AUA v1.0 is the production control plane. This document covers how it works end-to-end: the request lifecycle, plugin and hook system, all four deployment profiles, state store backends (SQLite → Postgres), security wiring, observability pipeline, failure modes, and scaling discipline.
On this page
The framework described in this document is fully implemented in AUA v1.0.0:
pip install adaptive-utility-agent && aua init --preset coding --tier macbook && aua serve
Modern LLM systems are fundamentally stateless at runtime. A wrong answer produced today is often produced again tomorrow, and the system typically has no durable mechanism for learning from that failure until the next model release. That is the operational gap this architecture is designed to close.
The Adaptive Utility Agent can be productionized as a control plane around LLM inference. Instead of treating the model as the entire system, the model becomes one component inside a larger closed-loop architecture that evaluates outputs, corrects failures, stores useful lessons, and biases future behavior accordingly.
The design goal is not to replace the model. The design goal is to surround the model with enough structure that repeated failures become detectable, correctable, and less likely to recur.
A standard LLM application pipeline is usually little more than prompt construction followed by inference and response return. That simplicity is attractive, but it also means there is no persistent operational memory and no meaningful notion of control.
Prompt → LLM → Output
The production version of the Adaptive Utility Agent inserts multiple stages around that core inference call:
Prompt → LLM → Evaluate → Correct → Learn → Output
Scores generated outputs against correctness, consistency, policy, and domain-specific constraints.
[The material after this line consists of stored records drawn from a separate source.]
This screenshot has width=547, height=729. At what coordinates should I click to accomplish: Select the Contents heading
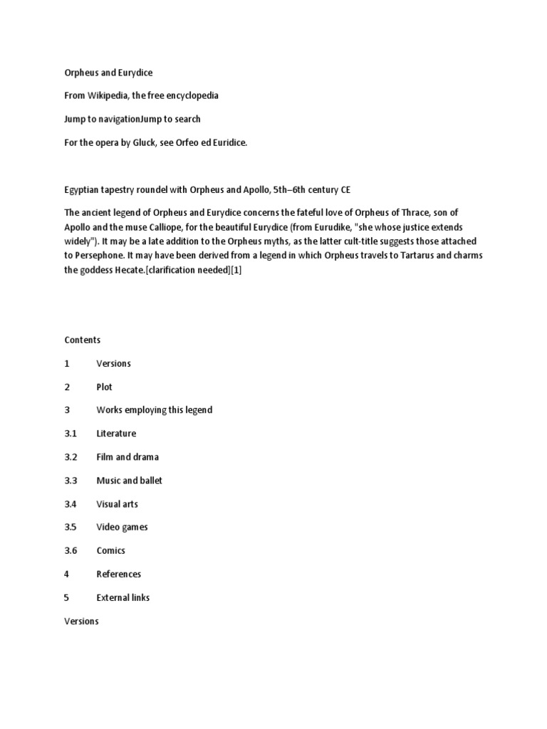[82, 340]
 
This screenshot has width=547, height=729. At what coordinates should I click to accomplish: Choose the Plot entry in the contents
[105, 387]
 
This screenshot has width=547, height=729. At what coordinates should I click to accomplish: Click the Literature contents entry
[116, 434]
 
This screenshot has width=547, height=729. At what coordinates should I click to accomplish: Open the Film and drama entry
[127, 457]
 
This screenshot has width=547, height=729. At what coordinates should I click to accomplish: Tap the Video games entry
[122, 527]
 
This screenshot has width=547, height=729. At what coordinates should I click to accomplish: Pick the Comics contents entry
[110, 550]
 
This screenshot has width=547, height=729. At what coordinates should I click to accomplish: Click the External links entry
[123, 597]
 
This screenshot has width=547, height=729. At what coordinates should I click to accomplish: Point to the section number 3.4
[71, 504]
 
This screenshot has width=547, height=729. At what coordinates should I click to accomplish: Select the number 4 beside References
[67, 574]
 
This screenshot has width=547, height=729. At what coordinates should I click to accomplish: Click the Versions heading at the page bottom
[81, 621]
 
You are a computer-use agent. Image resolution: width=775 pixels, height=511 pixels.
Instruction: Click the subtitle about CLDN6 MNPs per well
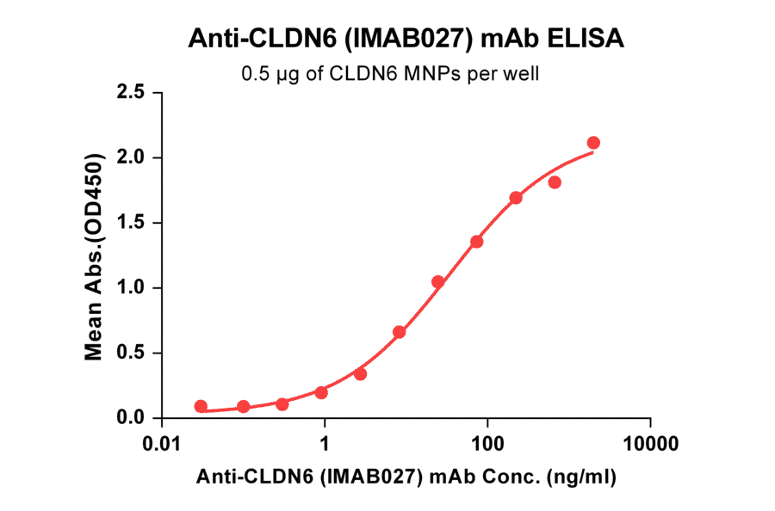pos(390,74)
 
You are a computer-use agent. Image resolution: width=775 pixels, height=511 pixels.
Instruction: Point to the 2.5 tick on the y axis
pos(130,92)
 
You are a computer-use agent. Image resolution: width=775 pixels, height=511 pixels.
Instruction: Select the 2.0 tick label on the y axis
pos(130,157)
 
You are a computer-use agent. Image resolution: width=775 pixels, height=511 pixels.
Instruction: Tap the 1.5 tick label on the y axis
pos(130,223)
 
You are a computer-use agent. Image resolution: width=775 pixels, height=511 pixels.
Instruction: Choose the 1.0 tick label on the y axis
pos(130,287)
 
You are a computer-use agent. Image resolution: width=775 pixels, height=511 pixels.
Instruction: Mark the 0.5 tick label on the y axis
pos(130,353)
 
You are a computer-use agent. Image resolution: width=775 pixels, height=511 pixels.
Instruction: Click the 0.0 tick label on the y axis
pos(130,418)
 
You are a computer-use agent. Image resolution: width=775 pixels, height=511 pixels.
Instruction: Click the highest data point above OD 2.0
pos(593,143)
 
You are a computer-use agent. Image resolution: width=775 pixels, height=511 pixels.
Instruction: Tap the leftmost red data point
pos(201,406)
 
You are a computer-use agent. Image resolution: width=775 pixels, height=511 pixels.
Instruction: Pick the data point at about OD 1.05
pos(438,281)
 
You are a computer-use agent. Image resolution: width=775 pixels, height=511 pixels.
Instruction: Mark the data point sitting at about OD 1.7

Performs targeted retries, rewriting, constraint injection, or heavier secondary reasoning passes.
Stores failure cases, successful corrections, and reusable patterns that can influence future requests.
Balances correctness gains against latency, cost, and confidence to decide whether the loop should continue.
┌────────────────────┐
│ Client Request │
└─────────┬──────────┘
│
┌────────▼────────┐
│ Orchestrator │
│ (API Layer) │
└────────┬────────┘
│
┌────────▼────────┐
│ LLM Inference │
│ (Base Model) │
└────────┬────────┘
│
┌────────────▼────────────┐
│ Evaluation Engine │
│ - Consistency checks │
│ - Constraint validation │
│ - Failure detection │
└────────────┬────────────┘
│
┌────────────▼────────────┐
│ Correction Engine │
│ - Regeneration │
│ - Constraint injection │
│ - Output rewriting │
└────────────┬────────────┘
│
┌────────────▼────────────┐
│ Memory / Learning Store│
│ - Failure logs │
│ - Correction patterns │
│ - Context embeddings │
└────────────┬────────────┘
│
┌────────▼────────┐
│ Final Output │
└─────────────────┘
The key architectural move is separating inference from control. The model generates candidates; the surrounding system decides what should be trusted, corrected, persisted, or returned.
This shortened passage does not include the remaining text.